Sent: Tuesday, November 10, 2009 10:53 PM
November 9, 2009, 3:16 pm
Dutch Views on Same-Sex Marriage
By Lisa Belkin
When I wrote about same sex parenting in the Times Magazine this weekend, one of the people I interviewed was M. V. Lee Badgett, who is both the director of the Williams Institute on Sexual Orientation Law & Public Policy at the UCLA School of Law and a professor of Economics at the University of Massachusetts in Amherst. She is also the author of “When Gay People Get Married: What Happens When Societies Legalize Same-Sex Marriage,” which focuses mostly on data from the Netherlands, where same-sex marriage has been legal for nearly a decade.
My magazine article focused primarily on the effects of same-sex marriage on children. But Badgett has more to say — about the effects of same-sex couples on marriage, and also about the effects of marriage on same-sex couples.

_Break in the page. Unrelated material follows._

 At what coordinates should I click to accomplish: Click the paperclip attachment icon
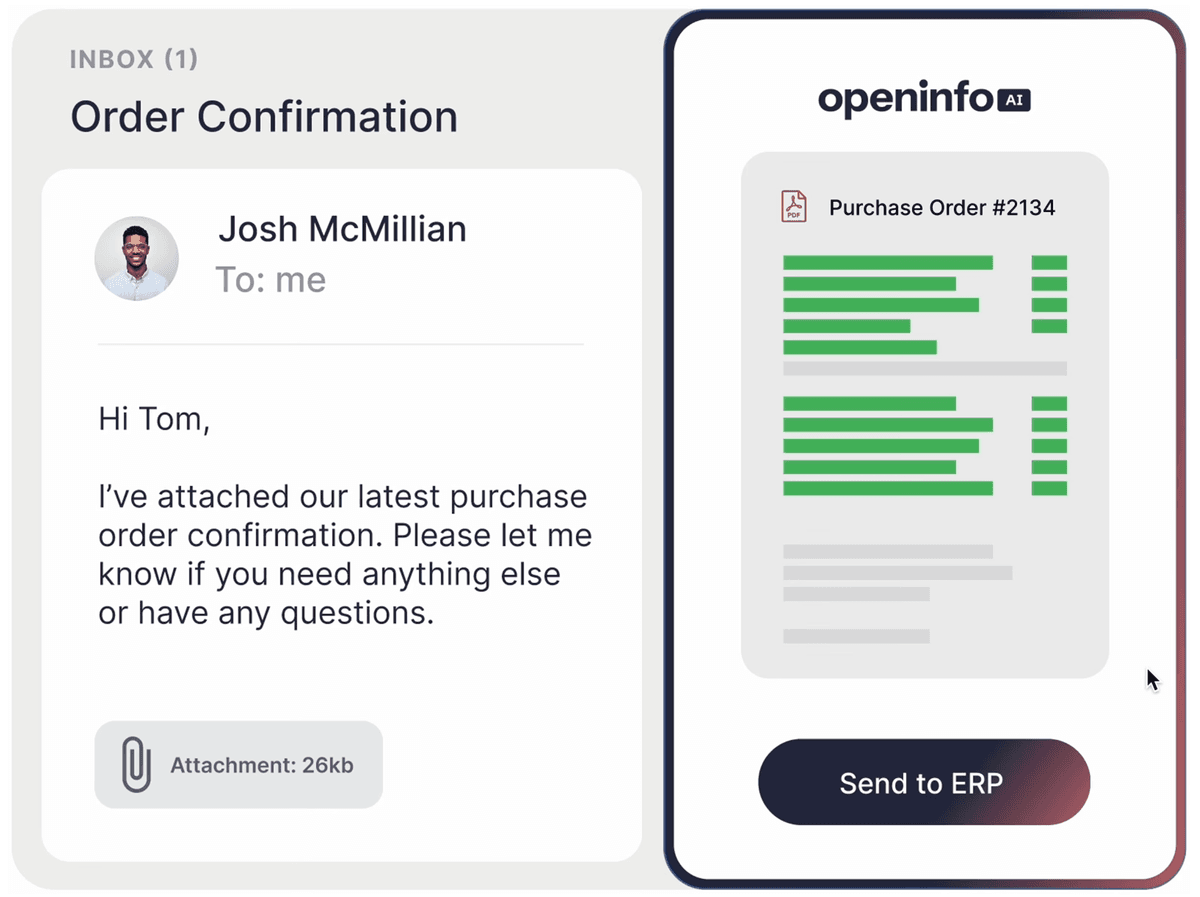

She shared her thoughts in a follow-up email interview:
Q.
Why study how gay marriage works in the Netherlands?
A.
The Netherlands let same-sex couples marry in 2001, so they have the longest experience for us to see what effects it might have. And like some states here, the Netherlands also had a civil union-like status (“registered partnerships”) before same-sex marriage rights, starting in 1998. So the Dutch have had a long time for things to change — the cultural meaning of marriage, choices about marriage by different-sex couples, and the impact on gay and lesbian people, in particular. Also, Dutch couples have lots of choices for organizing their relationships, so we can see which legal institutions appeal most to couples, whether gay or heterosexual couples.
Q.
Did legalizing same-sex marriage face the same objections there as here?
A.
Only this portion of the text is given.